Dominance, thy name is Audi. Dindo Capello and Allan McNish celebrate their win Saturday at Petit Le Mans powered by Mazda CX-7. (ALMS)

 Sascha Maassen, Timo Bernhard, Emmanuel Collard, Penske Racing, Porsche, Michelin. Penske Racing captured the LMP2 team championship, and Porsche won the class manufacturer's title as Sascha Maassen, Timo Bernhard and Emmanuel Collard won by a lap in LMP2 in the No. 6 Porsche RS Spyder, one lap ahead of the No. 7 team car of Lucas Luhr, Romain Dumas and Mike Rockenfeller. The winning drivers took advantage of problems encountered by Intersport Racing, which suffered steering rack issues late while leading. "We definitely had some concerns," Maassen said. "They were doing a great job the whole year. We knew we had to push and had a little bit of luck and yellows to catch them. We were running only 1.5 seconds ahead of them. We were happy they were having a problem and it made it easier for us." Maassen heads into the final round at Mazda Raceway Laguna Seca on Oct. 21 with a 4-point lead over teammate Lucas Luhr.

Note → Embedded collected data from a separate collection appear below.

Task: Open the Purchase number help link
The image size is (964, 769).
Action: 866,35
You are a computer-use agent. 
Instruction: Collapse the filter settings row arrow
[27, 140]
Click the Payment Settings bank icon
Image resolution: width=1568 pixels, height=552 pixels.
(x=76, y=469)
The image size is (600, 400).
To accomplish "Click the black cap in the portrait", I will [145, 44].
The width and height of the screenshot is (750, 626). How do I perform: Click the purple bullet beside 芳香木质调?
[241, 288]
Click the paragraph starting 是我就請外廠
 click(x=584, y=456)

The Sascha Maassen/Timo Bernhard/Emmanuel Collard No. 6 Penske Racing Porsche RS Spyder captured the LMP2 class at Petit Le Mans. The Series' showpiece event was a huge success, with an estimated attendance of more than 90,000 - up 26 percent from 2005. (ALMS)

 Tomas Enge, Darren Turner, Prodrive, Aston Martin, Pirelli. Reveling in the "competition adjustments" showered on them in a desperate move by the ALMS to slow the Corvette Racing juggernaut in GT1, Tomas Enge and Darren Turner (No. 007 Prodrive Aston Martin DBR9) won the class at Petit Le Mans last Saturday, finishing a lap up on its Prodrive teammates - the No. 009 Aston Martin DBR9 driven by Stephane Sarrazin and Pedro Lamy. Oliver Gavin, Olivier Beretta and Jan Magnussen (No. 4 Compuware Corvette C6.R) finished third, two laps down from the leaders. "It was quite an exciting race from the word go," Turner said. "In the first 30 minutes we were aware of how good the Corvettes were. It seemed strange that at the same time the prototypes were lapping us, we were lapping the GT2 cars, which made it exciting." Corvette Racing still leads the team championship by 7 points heading to Monterey, with the same difference in the manufacturers championship.

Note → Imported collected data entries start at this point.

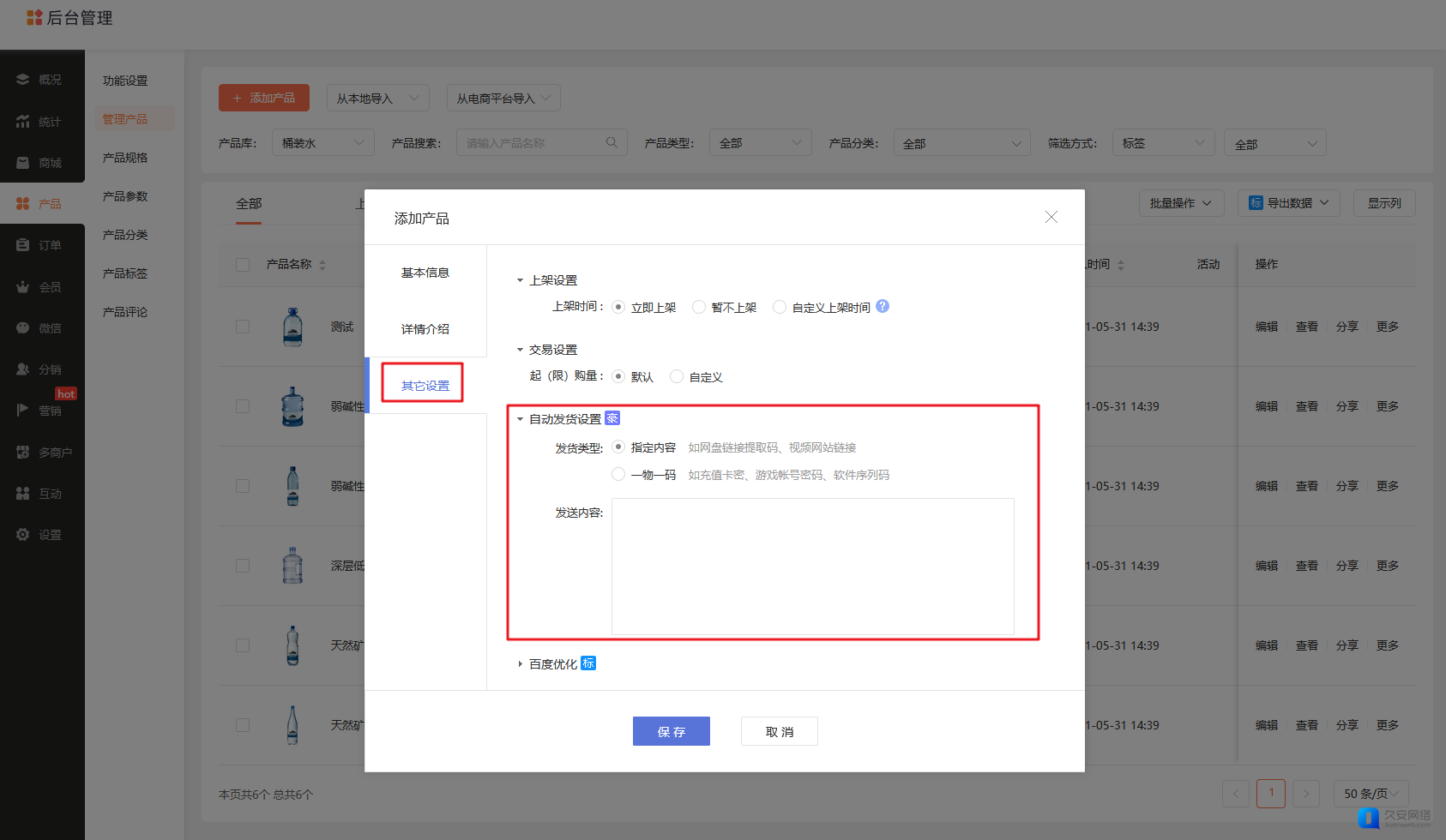Switch to the 详情介绍 tab
Viewport: 1446px width, 840px height.
[x=425, y=329]
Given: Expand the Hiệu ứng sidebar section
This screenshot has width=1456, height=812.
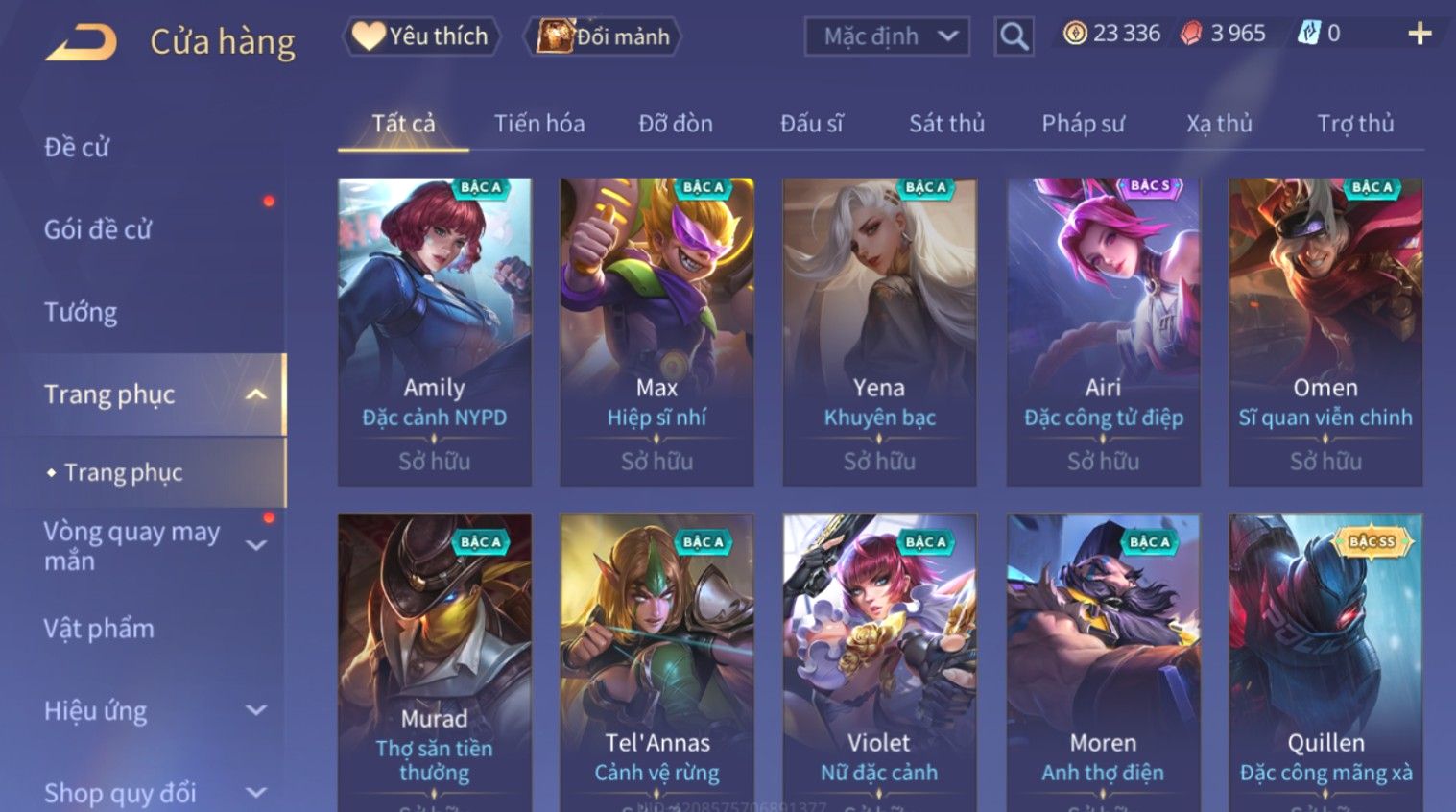Looking at the screenshot, I should tap(255, 710).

The Stephane Sarrazin/Pedro Lamy No. 009 Aston Martin DBR9 (shown in practice on Friday) finished second in GT1 at Petit Le Mans. (ALMS)

 Patrick Long, Jorg Bergmeister, Nic Jonsson, Petersen Motorsports/White Lightning Racing, Porsche, Michelin. Patrick Long and Jorg Bergmeister (with Nic Jonsson) drove their No. 31 Porsche 911 GT3 RSR to a two-lap victory over the No. 61 Risi Competizione Ferrari 430 GT Berlinetta driven by Maurizio Mediani, Marino Franchitti and Anthony Lazzaro in GT2. Bergmeister had an eventful day, spinning in the esses during his opening stint without hitting anything (and without anyone hitting him). He also suffered a tire puncture in the third hour coming down the long backstretch, saving the car from another impact with the wall. "At first I felt pretty bad because the team called me in a lap early and I didn't have a chance to loosen up my belts and suit, so I stayed out one more lap and that's when the puncture happened," Bergmeister said. "I was lucky again that I didn't hit the wall. From then on we just pushed really hard until the end." Other GT2 front runners weren't so lucky. The No. 62 Risi Competizione Ferrari driven by Ralf Kelleners, Markus Palttala and Stephane Ortelli crashed, the No. 23 Alex Job Racing Porsche driven by Robin Liddell, Marcel Tiemann and Dominik Farnbacher suffered a broken front controller arm, and the No. 45 Flying Lizard Porsche driven by Darren Law, Seth Neiman and Lonnie Pechnik suffered suspension damage. "Mike (Petersen, team owner) and Dale (White, team manager) come from an off-road background and have told us never to think about what could happen, but just to keep our heads up," Long said. With the win, Bergmeister moved within 4 points of Flying Lizard Motorsports' Johannes van Overbeek for the drivers crown. Risi leads Flying Lizard by 6 points for the team championship and Petersen/White Lightning by 10 points.


Patrick Long and Jorg Bergmeister (with Nic Jonsson) drove their No. 31 Porsche 911 GT3 RSR to a two-lap victory in GT2. (ALMS)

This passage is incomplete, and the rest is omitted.